The Change Agenda: A Practical Tool for Resetting Team Norms and Building a Healthier Culture

Published on November 18, 2025

Every team develops habits over time—some intentional, some accidental, and some inherited from previous leaders, structures, or seasons of work. When change happens, whether because of new strategy, new leadership, or new expectations, many teams find themselves stuck between what used to be and what needs to be now.

Some people cling to familiar routines.
Some continue doing what worked in the past.
Others feel frustrated but aren’t sure how to name what’s not working.
And almost everyone wishes things felt a little clearer.

This is where a Change Agenda becomes a powerful tool.

🌱 What Is a Change Agenda?

A Change Agenda is a simple, structured way for a team to clearly name:

  • Behaviors, habits, and norms that no longer serve us, and

  • The behaviors and expectations we are committing to going forward.

It’s not about criticizing the past or reliving old frustrations.
It’s about creating a shared understanding of how we will work together from this point forward.

A Change Agenda is practical.
It’s concrete.
And it creates the clarity most teams crave but rarely receive.

🔍 Why It’s So Needed Right Now

Most teams don’t struggle because people don’t care.
They struggle because expectations are unclear or unevenly applied.

A Change Agenda helps teams:

  • Break the cycle of talking around issues

  • Stop relying on informal or outdated norms

  • Reduce ambiguity that leads to conflict or misalignment

  • Create consistent and predictable behaviors across the team

  • Build accountability without blame or shame

  • Strengthen trust through transparency and shared ownership

It moves teams out of the emotional space of
“why are we still dealing with this?”
and into the productive space of
“here’s what we’re committing to from now on.”
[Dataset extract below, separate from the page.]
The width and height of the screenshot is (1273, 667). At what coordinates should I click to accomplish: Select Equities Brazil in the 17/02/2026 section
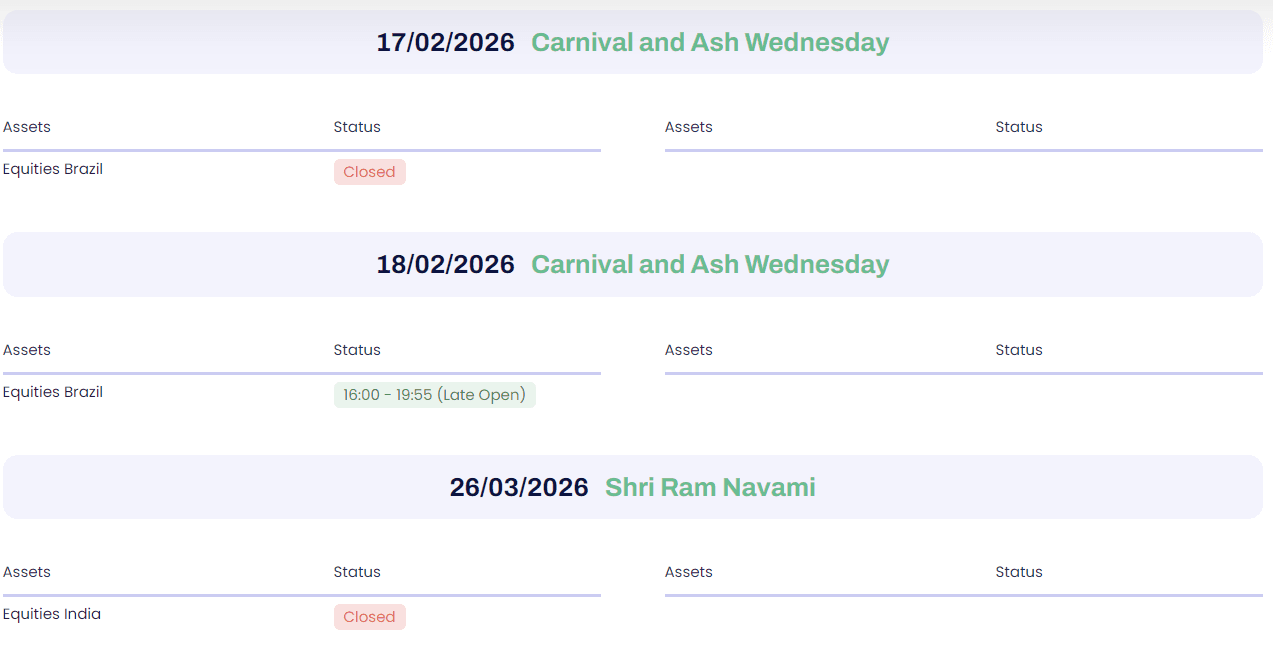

🧭 How to Use It With Your Team

The Change Agenda process is designed to be used in a team meeting, 1:1 conversation, or facilitated session.
Here’s the basic flow:

1. Set the Stage

Introduce the Change Agenda in a calm, compassionate, future-oriented way:

“This isn’t about blaming the past. This is about getting clear on how we want to work together moving forward.”

2. Name the “FROM → TO” Shifts

Invite your team to identify:

  • What ways of working we’ve outgrown

  • What behaviors we need to adopt to be effective now

This step alone often creates breakthroughs.

3. Translate Shifts Into Observable Behaviors

This is crucial.
Clarity lives in behaviors that can actually be seen.

For example, instead of:

“We need better communication.”

Try:

“We will use shared channels for updates, respond within 24 hours, and close loops on open requests.”

4. Commit as a Team

When everyone participates in naming expectations, they also participate in owning them.

5. Reinforce Regularly

A Change Agenda is meant to be lived, not archived.
Use it in team meetings, check-ins, and project debriefs.

💡 Why This Works

When teams co-create their Change Agenda:

  • Defensiveness drops

  • Clarity rises

  • Energy shifts

  • Accountability becomes collective, not top-down

  • Culture becomes something you build intentionally, not something you inherit accidentally

Done well, this tool becomes the foundation for healthy team culture.

📄 Access the Supplement: The Change Agenda (PDF)

To help you put this into practice, the downloadable PDF includes:

  • A full overview

  • A robust sample Change Agenda

  • A fill-in-the-blank template

  • Prompts and guidance for leading the conversation

Use it with your team.
Use it in 1:1s.
Use it anytime you’re setting expectations or resetting norms.

✨ Final Thought

Culture doesn’t shift because someone announces a new value or sends a memo.
It shifts when people change how they show up with each other—day after day, moment by moment.

A Change Agenda creates the clarity and shared commitment that make those shifts possible.